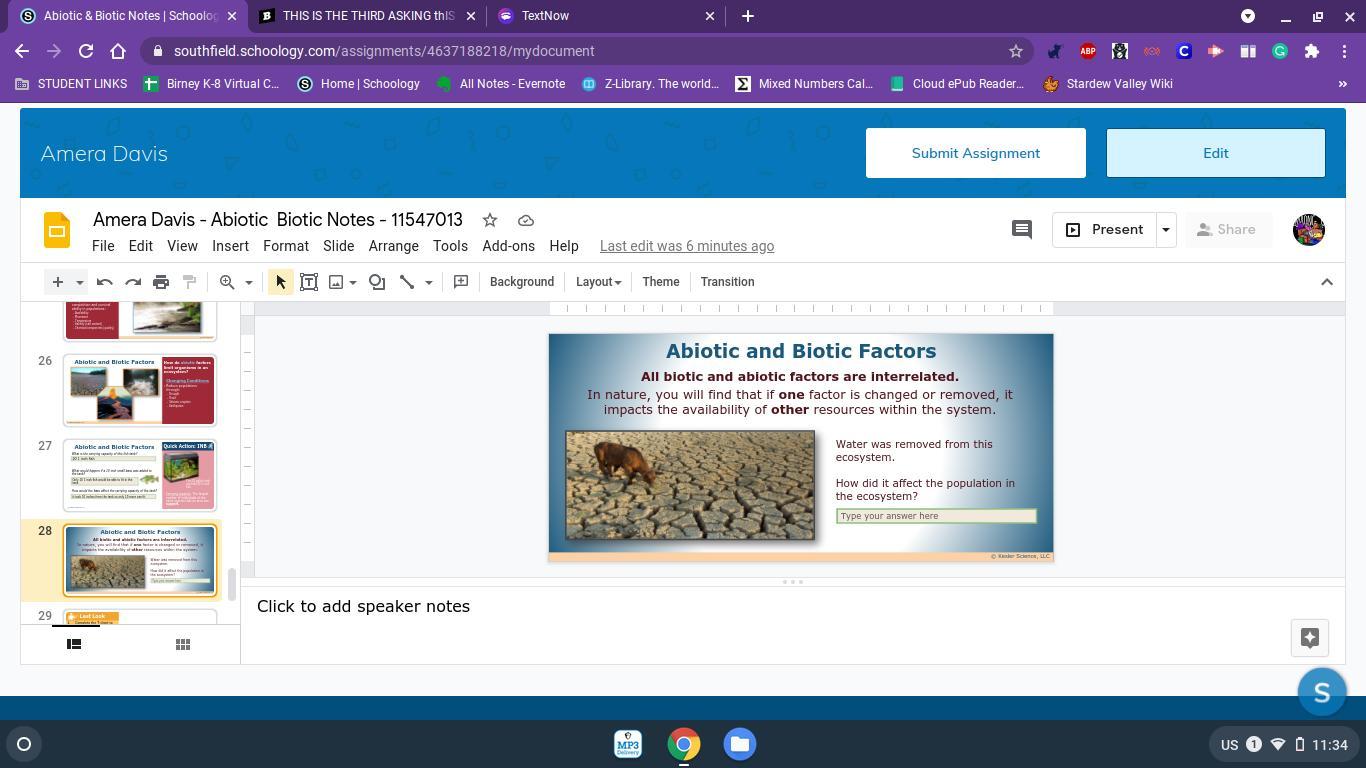Click the print icon

pos(161,282)
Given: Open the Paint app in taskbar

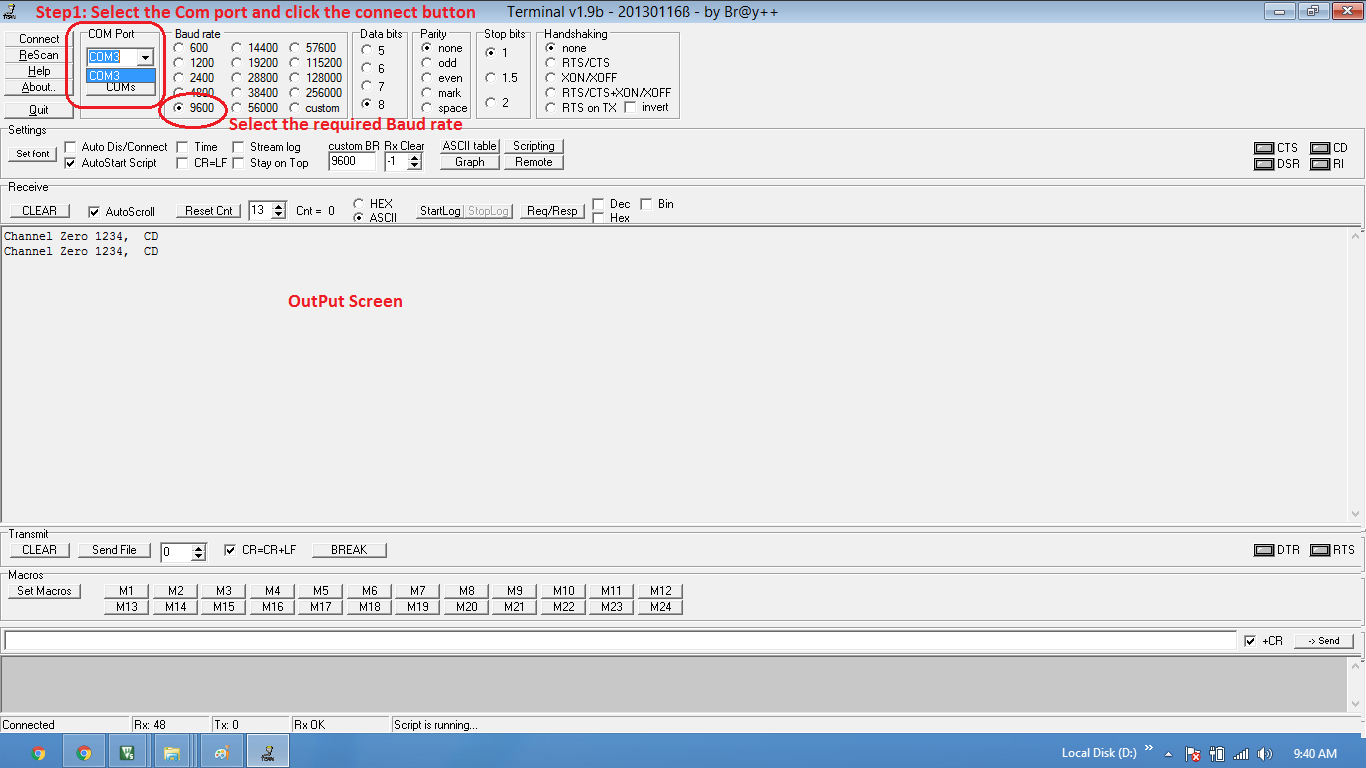Looking at the screenshot, I should [x=222, y=753].
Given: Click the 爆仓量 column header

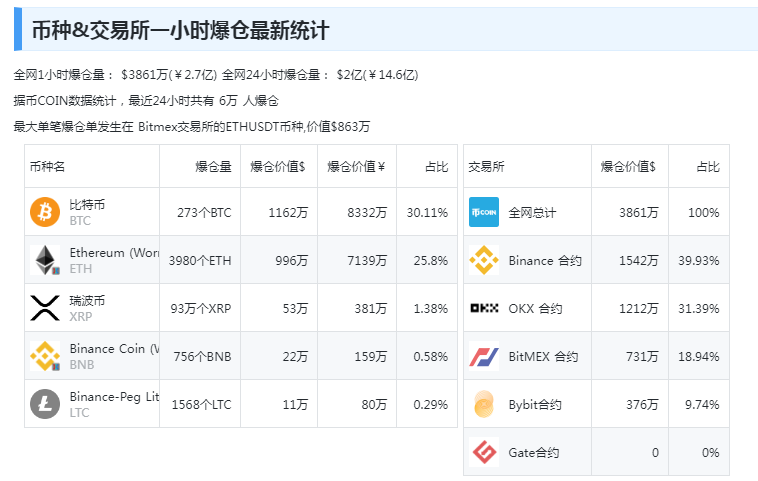Looking at the screenshot, I should [x=213, y=167].
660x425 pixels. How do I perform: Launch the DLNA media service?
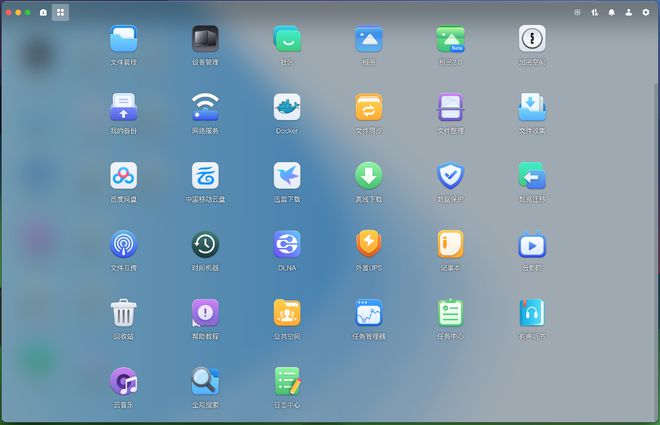click(287, 245)
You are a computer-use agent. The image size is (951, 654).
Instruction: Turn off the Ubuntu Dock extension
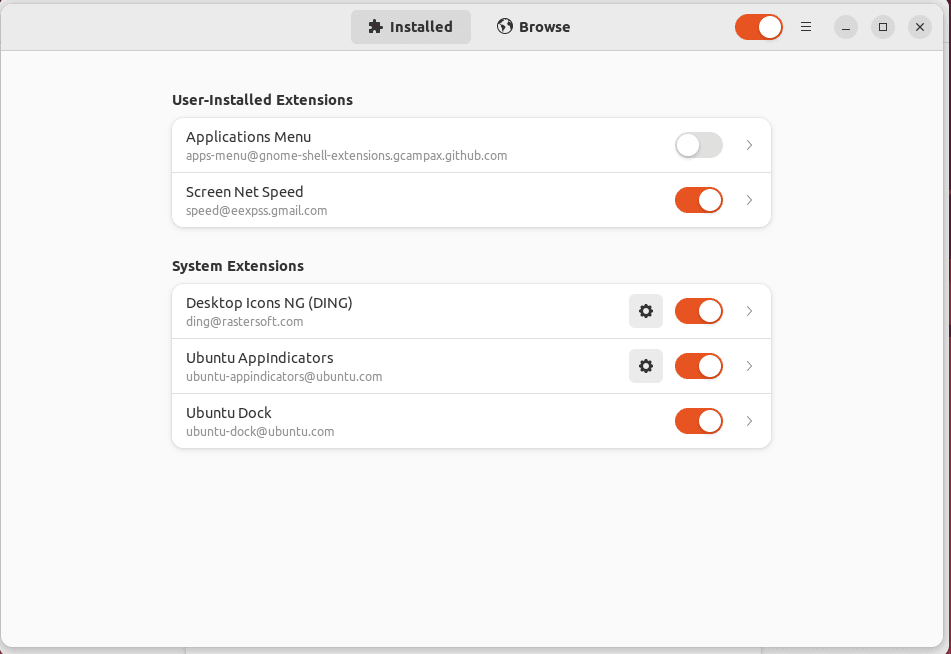pos(698,421)

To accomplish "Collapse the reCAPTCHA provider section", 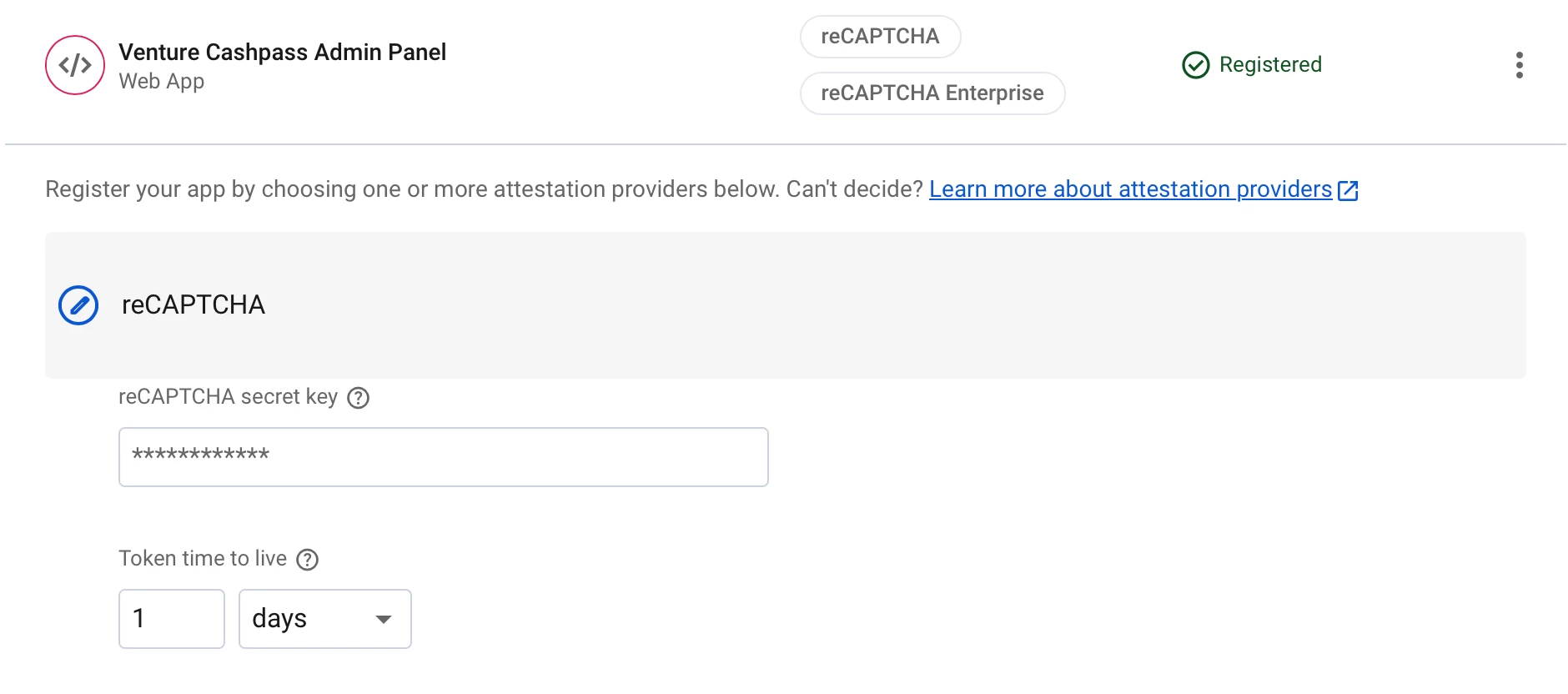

▬▬▬▬▬▬

Return, exactly as they stand, the lines above from the one with "Given: Open the Paint app in taskbar" to the one with "You are a computer-use", omitting any pictures among them.

Given: Open the Paint app in taskbar

Looking at the screenshot, I should [x=222, y=753].
Given: Click the 爆仓量 column header

Looking at the screenshot, I should [x=213, y=167].
660x425 pixels. How do I perform: Launch the DLNA media service?
click(287, 245)
You are a computer-use agent. The image size is (951, 654).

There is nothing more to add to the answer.